* _Objective 1_: Using the kernel mailing list reply below, decide whether each statement agrees with it. Answer yes or no for each, and quote the deciding words. (a) All USB drivers currently have runtime PM support. (b) Alan Stern offers to handle USB himself. (c) Alan Stern considers returning an error a good long-term approach.
* _Objective 2_: Extend the kernel mailing list reply below, picking up right after its final line.

* _Excerpt provided_:
Re: [PATCH] Remove process freezer from suspend to RAM pathway

Alan Stern <stern@xxxxxxxxxxxxxxxxxxx> · Sun, 8 Jul 2007 16:16:04 -0400 (EDT)

I'll make this reply short by agreeing up front with most of what you 
say.

On Sun, 8 Jul 2007, Benjamin Herrenschmidt wrote:

> But that's only the "main" path. Aside for that, almost all drivers also
> have sideband "request" input and some driver don't actually live behind
> a subsystem. That ranges from ioctl, to direct read/write on a char dev
> from userland.

Yes, these are the problem cases.

> I think many of those cases can fairly well deal with just taking a PM
> semaphore, that's how I did for a couple of things in the past, provided
> that the request path isn't deadlocking with the semaphore held because
> of the system suspending of course.  

That's what USB does as well (for the drivers which have runtime PM
support -- at the moment only a few of them).

> But in a whole lot of cases, it's, I beleive, perfectly kosher to just
> return an error. You're trying to capture frame from your camera while
> the machine is suspended ? error. At worst, your capture app will be
> unhappy when you wakeup, nothing terrible and totally fixable in
> userland if it's a problem.

We can try falling back on this approach for now.  If the drivers are
smart enough to fail cleanly when the device is already suspended, it
should work.

But I'm not sure it's a good idea in the long run.  Think of a printer 
daemon, for example.  It shouldn't have to experience unexpected I/O 
problems merely because someone has decided to put the system to sleep.

> In some cases, we could use a little bit more help from the subsystem.
> Network for example, could have some explicit knowledge of the suspend
> state, and in addition to stopping the queue would also stop calling
> into things like change_mtu or set_multicast, provided it's agreed that
> the driver will account for those changes on resume (the actual MTU
> values or multicast lists are still updated in the netdev).

This will be up to the people responsible for the subsystems.  I can 
take care of USB.

> There are two things I believe. There's a generic issue with usermode
> helpers that make no sense to call between pre-suspend and
> post-resume, and there's the specific issue of adding/removing
> devices.
> 
> I believe that "bus" drivers such as USB should indeed get a first
> round of notifications to tell them to stop performing bus
> plug/unplug operations (it's debatable whether we want to keep unplug
> going provided we can stack up the usermode events and re-send them
> later though, but let's say no for the sake of simplicity).

Yes.  Rafael, how close is your new notifier chain to mainline?  Can it 
at least be added to Greg KH's development tree so that I can start 
using it?

* _Source data_:
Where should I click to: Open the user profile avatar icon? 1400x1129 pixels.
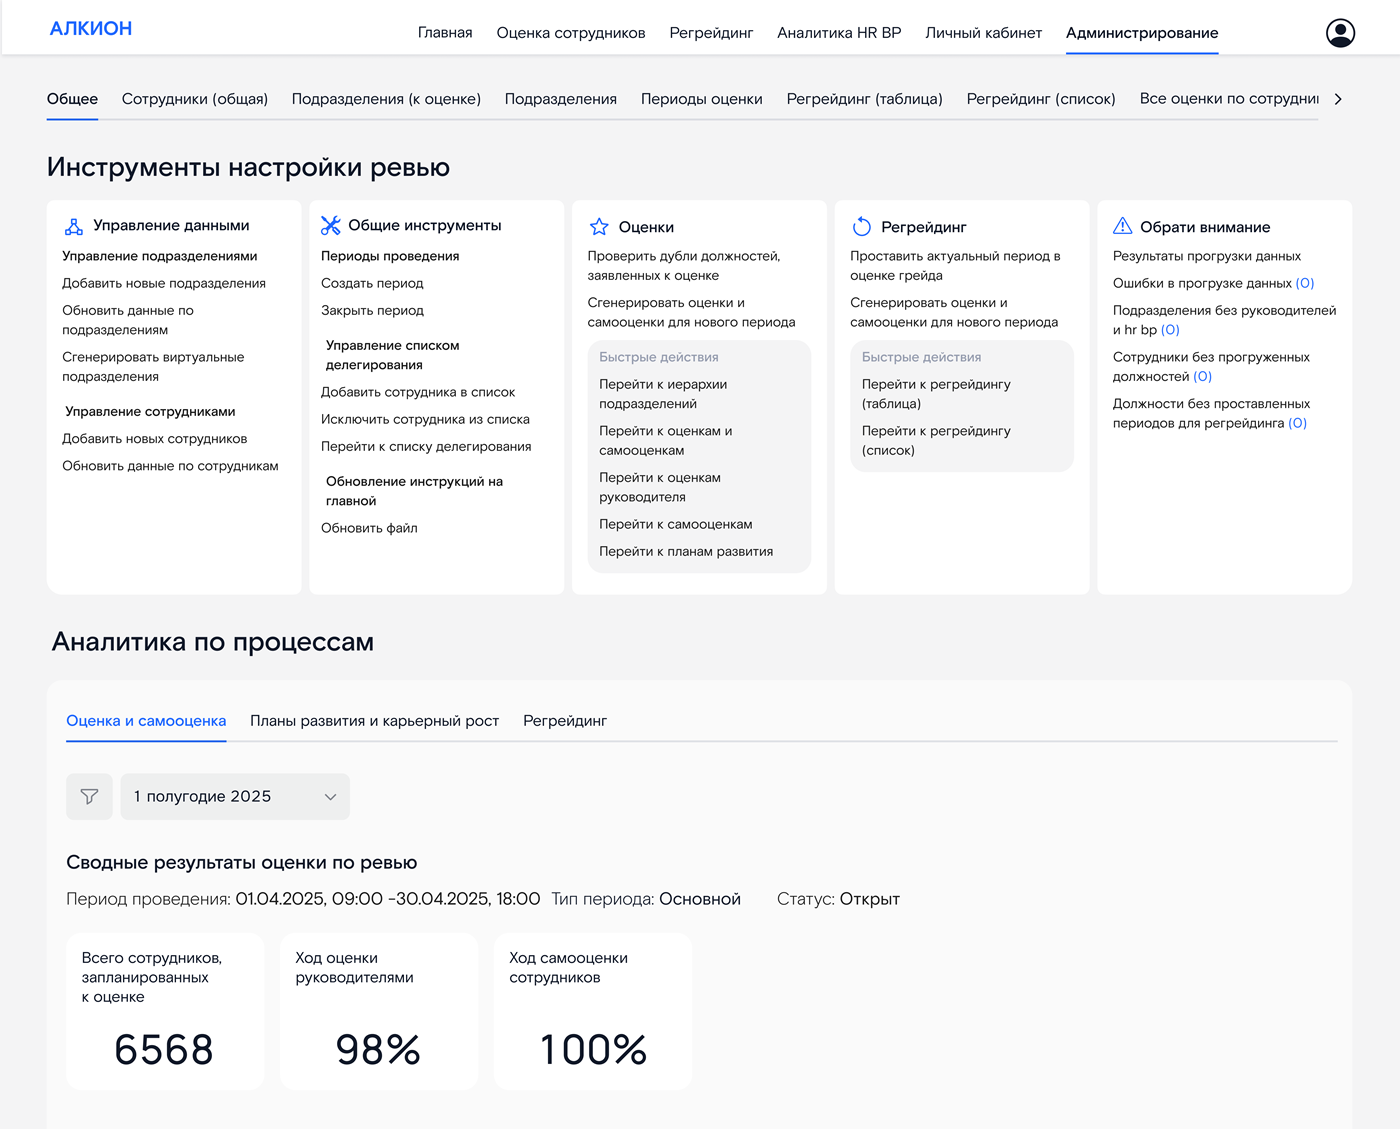[x=1340, y=32]
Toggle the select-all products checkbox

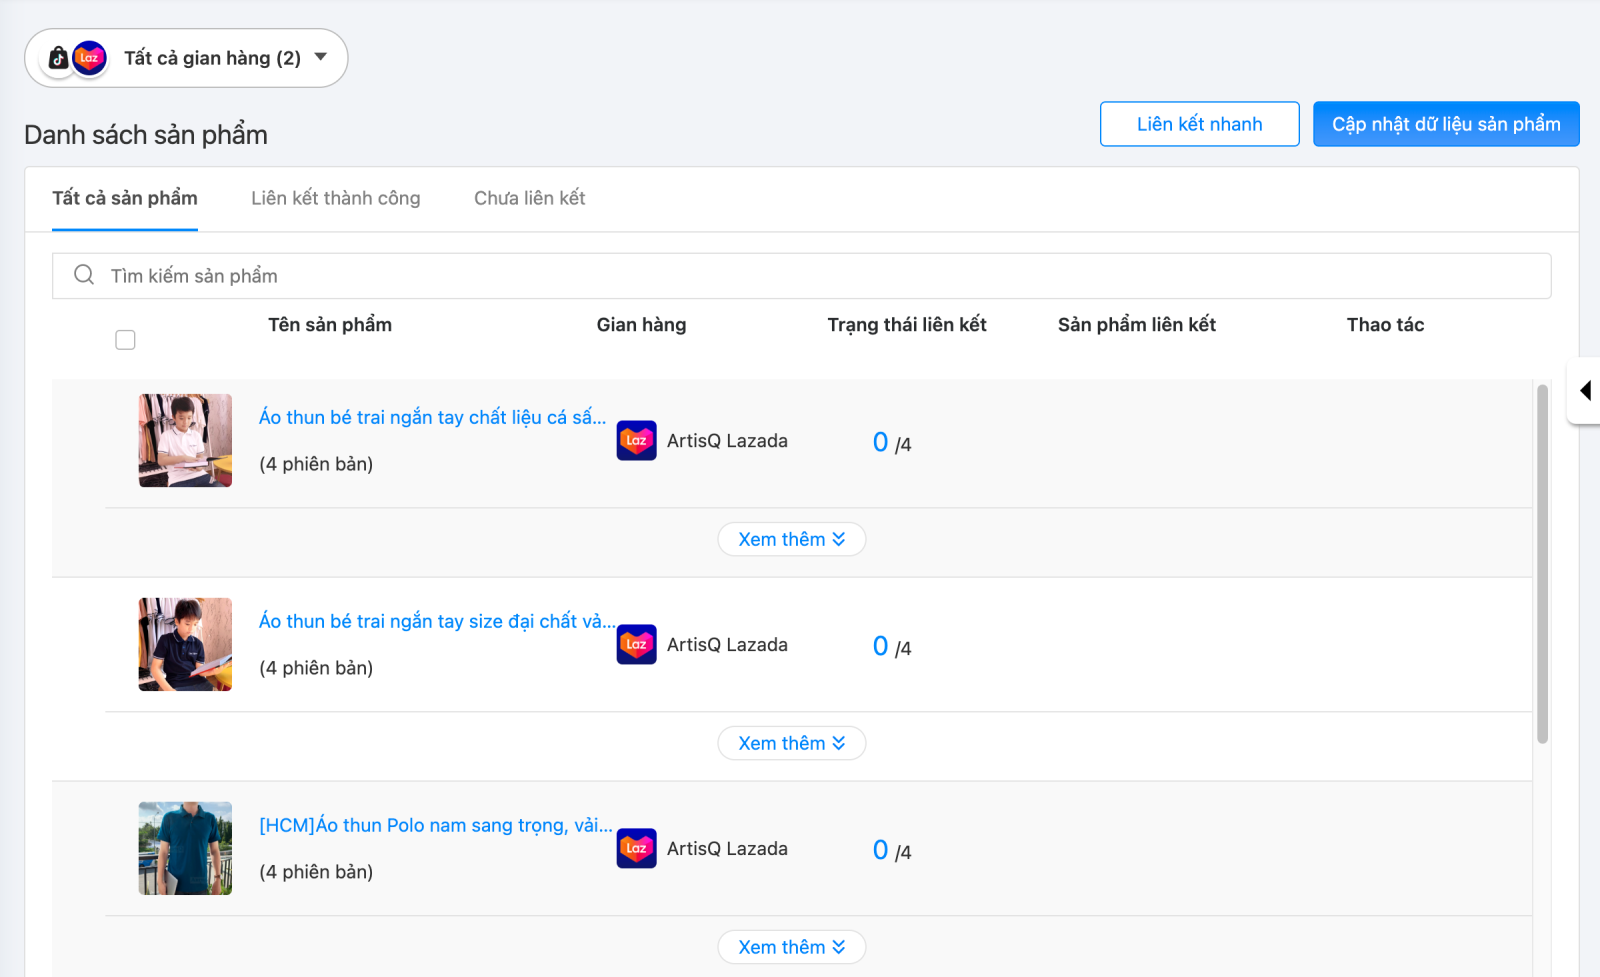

* _Task result 1_:
(a) No: "for the drivers which have runtime PM support -- at the moment only a few of them"
(b) Yes: "I can take care of USB."
(c) No: "But I'm not sure it's a good idea in the long run."

* _Task result 2_:
> > So instead, why not have the PM core take care of all this?  There
> > could be a block_task_until_suspend_is_over() routine available for all
> > drivers to use.  Its effect would be exactly the same as sending the
> > current task into the freezer, but it wouldn't be the freezer that
> > exists now.  It would just be some routine that blocks until the system 
> > suspend is over.  We could call it "the icebox" instead of "the 
> > freezer".  :-)
> 
> I'm not totally sure about that. I like some of it, but I think it's
> fairly different conceptually from the freezer (and the implementation
> could be as trivial as a single system wide wait queue). 

Exactly.

> Basically it has a very big difference to the current freezer, and I
> like that, which is that we don't have some 3rd party trying to find out
> what to freeze and what not (the freezer), but instead, we have
> explicitely drivers or kernel threads sending -themselves- to the
> "icebox" when they think it's a good idea. Think of it as lazy freezing
> -> you only freeze lazy tasks that are trying to do something that
> cannot be done because of suspend.
> 
> > Does that make you happier?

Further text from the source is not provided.